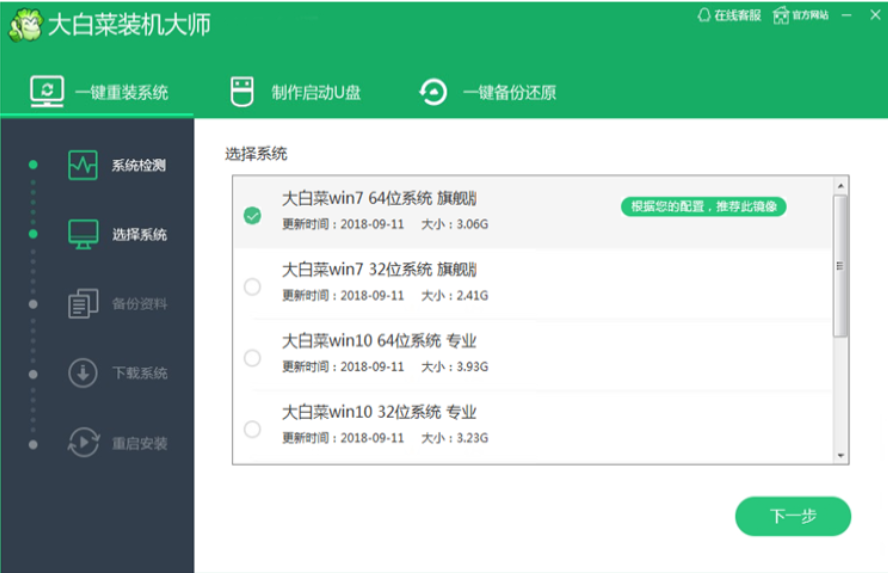Click the 制作启动U盘 USB drive icon
Image resolution: width=888 pixels, height=573 pixels.
coord(241,92)
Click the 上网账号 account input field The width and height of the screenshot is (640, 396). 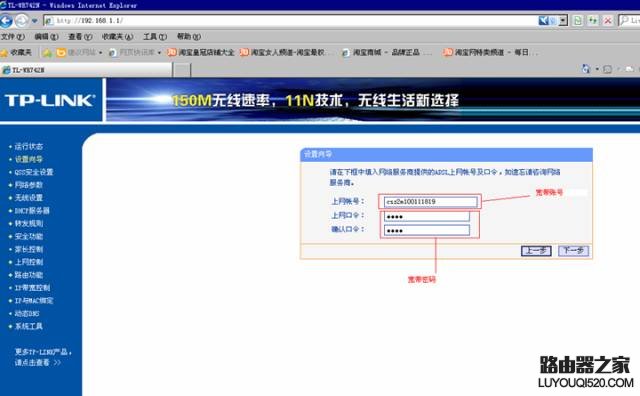click(x=431, y=202)
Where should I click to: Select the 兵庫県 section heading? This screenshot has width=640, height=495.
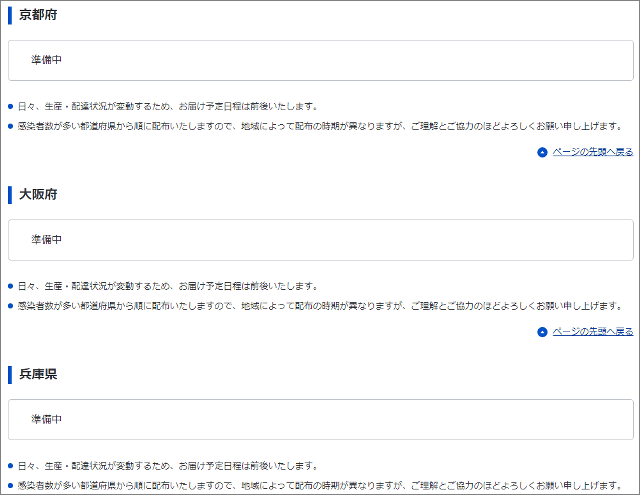pyautogui.click(x=38, y=374)
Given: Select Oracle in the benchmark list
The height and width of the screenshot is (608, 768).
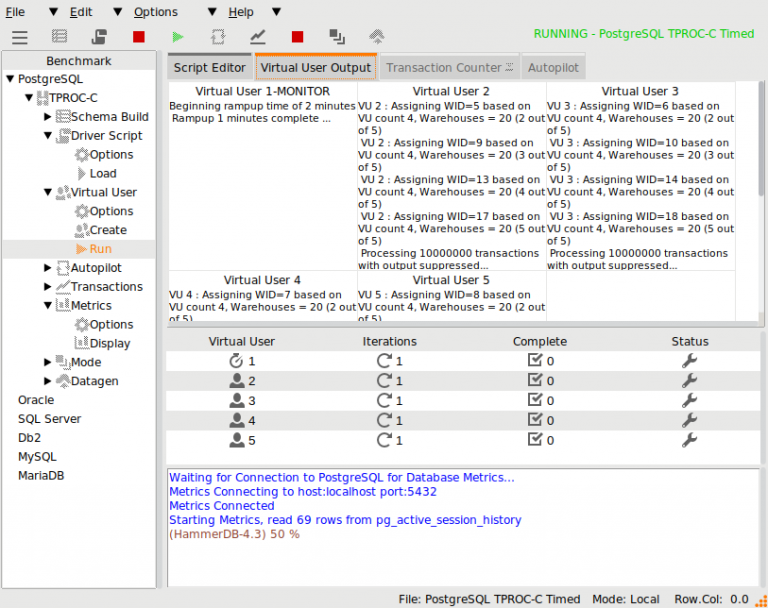Looking at the screenshot, I should [36, 400].
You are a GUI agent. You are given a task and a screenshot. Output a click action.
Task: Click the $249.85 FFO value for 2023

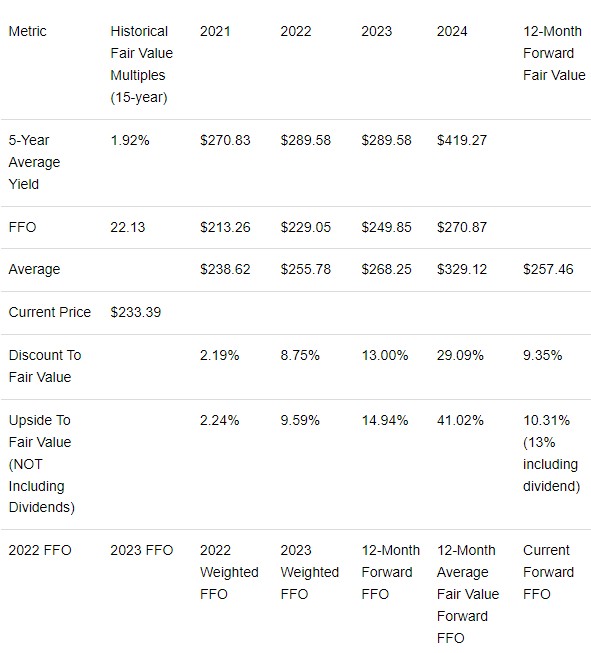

—————

▸ GOAL OF THE EXERCISE
Every line from the one containing "You are a GUI" to the last line of the material must be returned exactly. Leave out any pictures.

▸ REPLY
You are a GUI agent. You are given a task and a screenshot. Output a click action.
Task: Click the $249.85 FFO value for 2023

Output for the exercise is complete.